Nihayetinde patladı.

Pat, küt!

Vur!

Ağzını kır, dişlerini dök !

Yürüyemesin!

Konuşamasın.

Ellerine vur ellerine yazamasın!

Şehir eşkıyaları işbaşında.

Üç beş kuruş uğruna sattıkları onurlarının onursuzluğu ile saldırarak operasyon yapıyorlar.

Operasyonun muhatabı gazeteci.

Gazeteci ise yoktur çaresi susturulmaktan başka.

Bu iş böyle.

Fikir olarak üstün olamayanlar fiziki susturmaya denerler hep.

Dün de bugün de.

 

İki kez fiziki saldırıya uğramış bir gazeteci olarak Ahmet Hakan’ın başına gelenleri elbette daha iyi yorumlayabilir ve anlayabilirim.

Çünkü..

Hem fikirsiz hem de korkaklar kiralık adamları ile güç gösterisi yaparlar.

Yazmasın.

Söylemesin.

Uyandırmasın toplumu gazeteci.

Ki, düzen devam etsin.

Adı üstünde düzen!

Düzmeye alışkındır düzen.

Hep düzer.

Düzer de….

Gün ola harman ola…

 

Ahmet Hakan’ı beğenip beğenmemem, yazdıklarını katılıp katılmamam önemli değil.

O bir gazeteci.

Gazeteci ise meslektaşım.

Gazeteci ise benim bu saldırıya karşı durmam gerek.

Gazeteci ise iletişim özgürlüğünü korumanın zamanıdır şimdi.

Gazeteci ise dayanışma kültüründen yana da olmalı.

Gazeteci’ye yapılan bir saldırı ise demokrasi tehlikededir.

Orada vahşet vardır.

Alçaklık vardır.

 Eşkiyalık söz konusudur.

 

Her kim ki, gazeteci etiketi taşıyor ve bu saldırıya kem küm ederek kılıfı bulmaya çalışıyor, önce insan değildir ki gazeteci olabilsin.

Her kim ki, bırakın bir gazeteciyi hedef göstermeyi savaşa karşı çıkmıyor ise insan olabilmenin erdemine ulaşamamış demektir.
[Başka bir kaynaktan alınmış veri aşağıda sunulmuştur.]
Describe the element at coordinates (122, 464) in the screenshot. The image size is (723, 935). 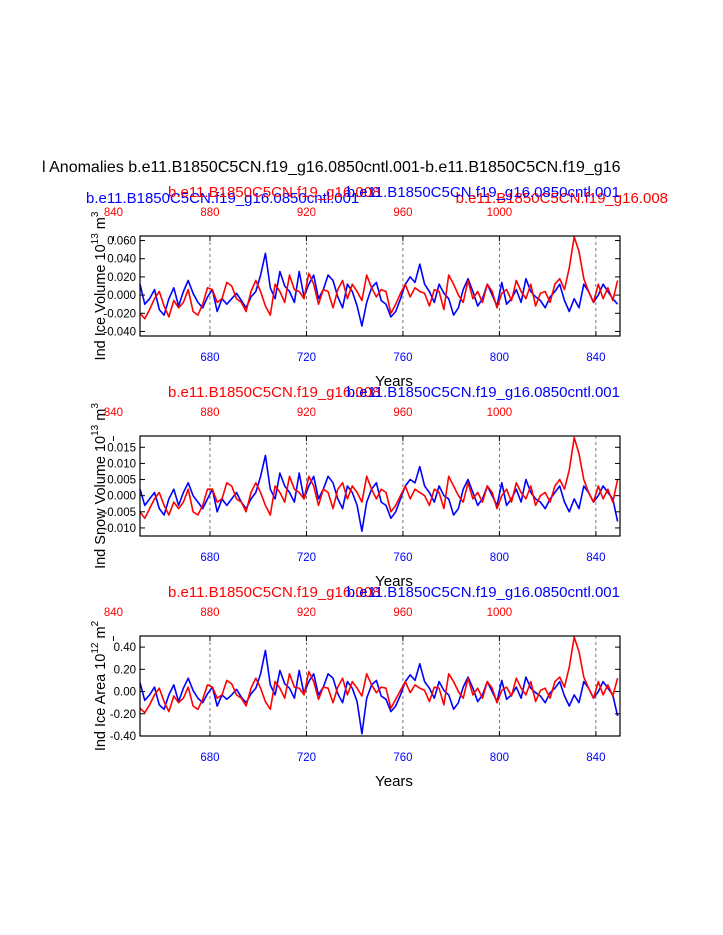
I see `y-tick-label: 0.010` at that location.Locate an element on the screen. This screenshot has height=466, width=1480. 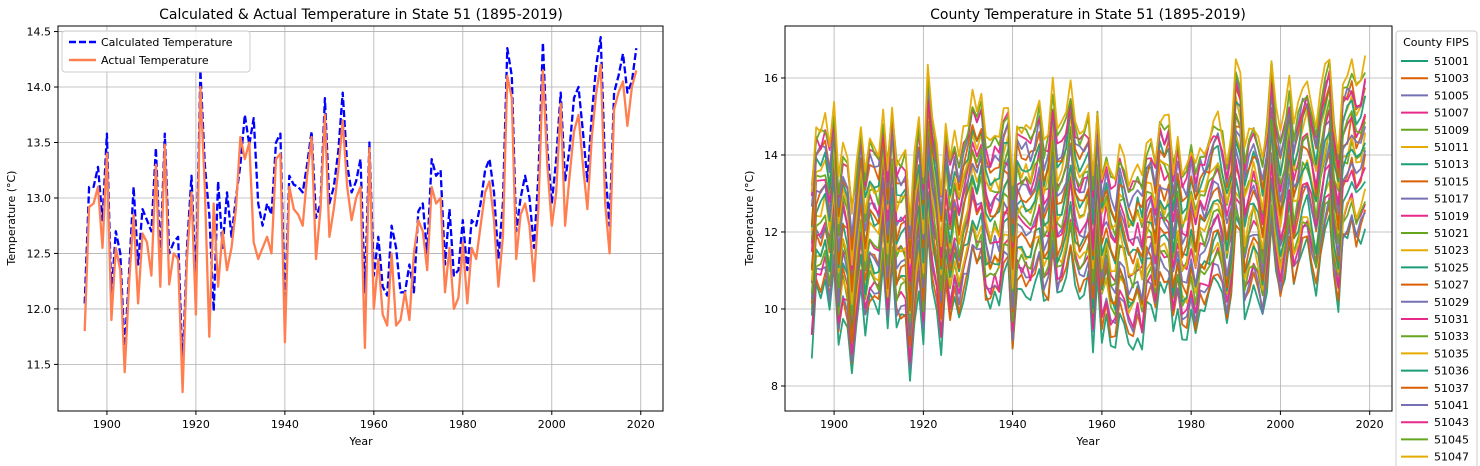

Her kim ki, bu tür olayları destekliyor ve basın özgürlüğüne yapılan tecavüzleri örtmek istiyor ise o gazeteci kimliğini duvara asıp meslekten istifa etsin.

 

Ahmet Hakan’a yapılan saldırıyı aynı görüşü paylaşmayan bir meslektaşı olarak kınıyor ve devletimden asla ortaya çıkmasını beklemediğim azmettiricilerini bulup teşhir ederek beni de yanıltmasını bekliyorum.

Ülkem için,

Demokrasi için,

Basın özgürlüğü için,

Geleceğimiz için  bu talebimi haykırıyorum.